The inauguration colloquium for the Grid Computing Centre Karlsruhe (GridKa) was held on 30 October at the Forschungszentrum Karlsruhe (FZK). FZK hosts the German Tier 1 centre for the Large Hadron Collider (LHC) experiments (ALICE, ATLAS, CMS and LHCb), as well as four other particle physics experiments (BaBar at the Stanford Linear Accelerator Laboratory, CDF and D0 at Fermilab, and COMPASS at CERN).
To cope with the computational requirements of the LHC experiments, a worldwide virtual computing centre is being developed – a global computational grid of tens of thousands of computers and storage devices. About one-third of the capacity will be at CERN, with the other two-thirds in regional computing centres spread across Europe, America and Asia. At the end of 2001, the German HEP community proposed FZK as the host of the German regional centre for LHC computing, and as the analysis centre for BaBar, CDF, D0 and COMPASS. FZK, a German national laboratory of similar size to CERN, accepted the challenge and established GridKa.
After just nine months a milestone has been reached – more than 300 processors and about 40 TByte of disk space are available for physicists from 41 research groups of 19 German institutes.
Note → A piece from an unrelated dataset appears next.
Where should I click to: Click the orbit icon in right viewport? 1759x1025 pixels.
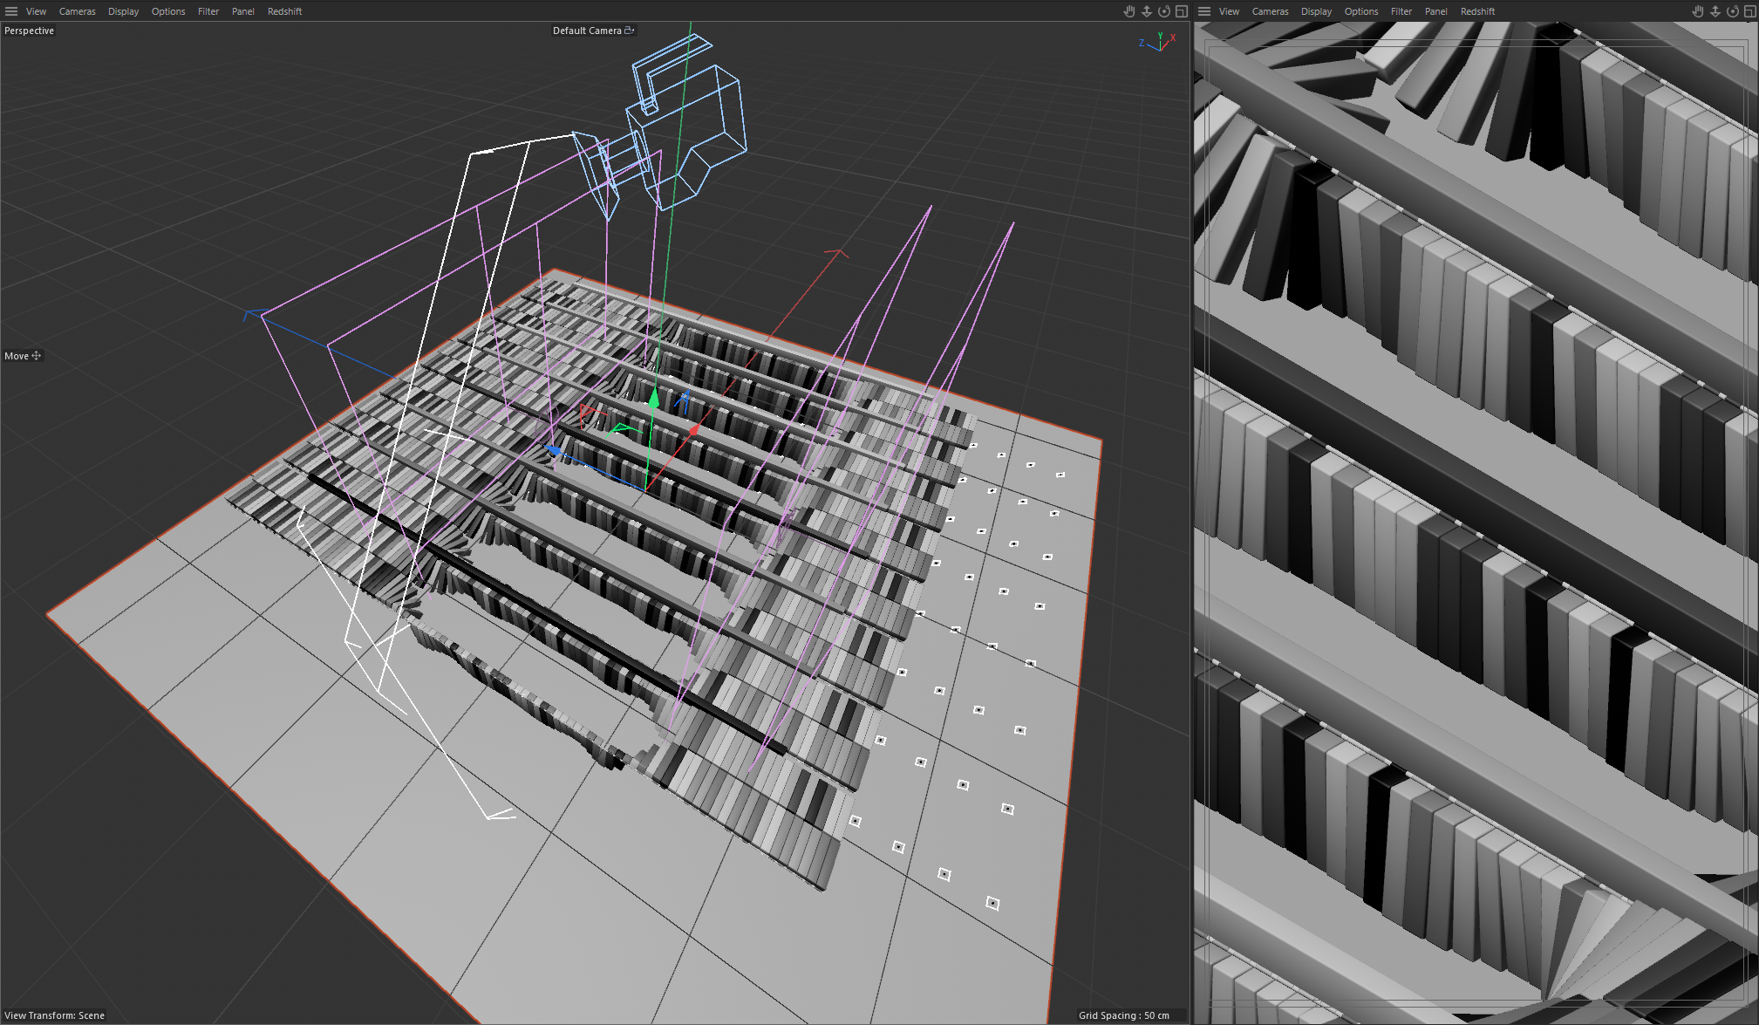[1733, 11]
The application software of the eight experiments, as well as grid middleware, has been installed. BaBar was the pilot user and is still the main customer. CDF and D0 have started to use GridKa for the analysis of Tevatron data. During the summer of 2002, ATLAS and ALICE used the centre for their worldwide distributed data challenges. The University of Karlsruhe CMS group uses the centre for analysis jobs.
On 29-30 October, the first GridKa users’ meeting was held. On the first day, more than 50 participants attended tutorials about grid computing, the Globus toolkit, software of the European DataGrid project, and the ALICE grid environment AliEn. The second day continued with presentations on GridKa and the status and plans of the experiments. An important contribution was a talk by CERN’s Ingo Augustin, who discussed the “European Data Grid: First Steps towards Global Computing”.
The highlight of the users’ meeting was the inauguration colloquium for GridKa, with almost 200 representatives from science, industry and politics. After an introduction by Reinhard Maschuw of FZK, there were talks about grid computing by Hermann Schunck of the German Federal Ministry of Education and Research, Marcel Kunze of FZK, Tony Hey representing the UK e-Science Initiative, Siegfried Bethke of the Max Planck Institute in Munich, Michael Resch of the University of Stuttgart, Philippe Bricard of IBM France, and CERN’s Les Robertson. The central theme of all of the talks was the conviction that grid computing will be an important part of the computing infrastructure of the 21st century. The particle physics community will drive the first large-scale deployment of a worldwide grid, which will have a significant impact on future scientific and industrial applications.